### TASK OBJECTIVE
Whether an entry is long or short, retype it exactly.
== INFORMATION GIVEN ==
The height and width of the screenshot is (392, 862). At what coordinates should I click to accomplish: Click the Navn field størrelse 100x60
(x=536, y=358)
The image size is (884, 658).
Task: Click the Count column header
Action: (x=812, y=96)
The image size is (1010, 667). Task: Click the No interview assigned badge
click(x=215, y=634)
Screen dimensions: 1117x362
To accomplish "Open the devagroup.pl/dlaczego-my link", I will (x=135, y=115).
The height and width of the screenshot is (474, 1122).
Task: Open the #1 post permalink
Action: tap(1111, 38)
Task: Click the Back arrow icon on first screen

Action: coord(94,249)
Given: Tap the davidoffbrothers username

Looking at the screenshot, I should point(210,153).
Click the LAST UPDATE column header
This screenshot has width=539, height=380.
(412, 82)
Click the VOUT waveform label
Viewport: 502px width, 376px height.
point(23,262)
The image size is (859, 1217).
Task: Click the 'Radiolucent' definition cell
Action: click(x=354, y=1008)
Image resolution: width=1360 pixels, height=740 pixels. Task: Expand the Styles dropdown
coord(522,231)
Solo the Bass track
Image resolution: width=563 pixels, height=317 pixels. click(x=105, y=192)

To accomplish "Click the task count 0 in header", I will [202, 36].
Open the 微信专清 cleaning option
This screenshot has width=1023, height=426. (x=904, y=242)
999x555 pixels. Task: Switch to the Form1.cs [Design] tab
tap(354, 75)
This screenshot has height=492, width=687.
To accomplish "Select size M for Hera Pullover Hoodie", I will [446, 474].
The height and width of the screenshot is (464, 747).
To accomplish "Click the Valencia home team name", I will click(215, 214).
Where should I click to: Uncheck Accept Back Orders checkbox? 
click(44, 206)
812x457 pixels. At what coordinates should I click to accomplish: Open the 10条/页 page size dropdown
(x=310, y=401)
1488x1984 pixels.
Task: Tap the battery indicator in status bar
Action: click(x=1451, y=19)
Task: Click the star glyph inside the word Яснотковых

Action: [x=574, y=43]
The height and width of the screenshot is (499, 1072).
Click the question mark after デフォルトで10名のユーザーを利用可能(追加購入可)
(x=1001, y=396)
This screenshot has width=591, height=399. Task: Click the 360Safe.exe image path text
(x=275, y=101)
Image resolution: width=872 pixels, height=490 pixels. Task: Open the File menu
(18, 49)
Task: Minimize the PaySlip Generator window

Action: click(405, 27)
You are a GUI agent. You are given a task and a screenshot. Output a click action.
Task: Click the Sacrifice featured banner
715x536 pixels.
===
### ANSWER SPACE
The height and width of the screenshot is (392, 862). At what coordinates should I click to accomplish: Click the Navn field størrelse 100x60
(x=536, y=358)
The image size is (884, 658).
Task: Click the Count column header
Action: (x=812, y=96)
The image size is (1010, 667). Task: Click the No interview assigned badge
click(x=215, y=634)
Screen dimensions: 1117x362
To accomplish "Open the devagroup.pl/dlaczego-my link", I will (x=135, y=115).
The height and width of the screenshot is (474, 1122).
Task: Open the #1 post permalink
Action: tap(1111, 38)
Task: Click the Back arrow icon on first screen

Action: coord(94,249)
Given: Tap the davidoffbrothers username

Looking at the screenshot, I should point(210,153).
Click the LAST UPDATE column header
This screenshot has width=539, height=380.
(412, 82)
Click the VOUT waveform label
Viewport: 502px width, 376px height.
point(23,262)
The image size is (859, 1217).
Task: Click the 'Radiolucent' definition cell
Action: click(x=354, y=1008)
Image resolution: width=1360 pixels, height=740 pixels. Task: Expand the Styles dropdown
coord(522,231)
Solo the Bass track
Image resolution: width=563 pixels, height=317 pixels. click(x=105, y=192)

To accomplish "Click the task count 0 in header", I will [202, 36].
Open the 微信专清 cleaning option
This screenshot has width=1023, height=426. (x=904, y=242)
999x555 pixels. Task: Switch to the Form1.cs [Design] tab
tap(354, 75)
This screenshot has height=492, width=687.
To accomplish "Select size M for Hera Pullover Hoodie", I will [446, 474].
The height and width of the screenshot is (464, 747).
To accomplish "Click the Valencia home team name", I will click(215, 214).
Where should I click to: Uncheck Accept Back Orders checkbox? 
click(44, 206)
812x457 pixels. At what coordinates should I click to accomplish: Open the 10条/页 page size dropdown
(x=310, y=401)
1488x1984 pixels.
Task: Tap the battery indicator in status bar
Action: click(x=1451, y=19)
Task: Click the star glyph inside the word Яснотковых

Action: [x=574, y=43]
The height and width of the screenshot is (499, 1072).
Click the question mark after デフォルトで10名のユーザーを利用可能(追加購入可)
(x=1001, y=396)
This screenshot has width=591, height=399. Task: Click the 360Safe.exe image path text
(x=275, y=101)
Image resolution: width=872 pixels, height=490 pixels. Task: Open the File menu
(18, 49)
Task: Minimize the PaySlip Generator window

Action: click(405, 27)
You are a GUI agent. You are given a task and a screenshot. Output a click action.
Task: Click the Sacrifice featured banner
715x536 pixels.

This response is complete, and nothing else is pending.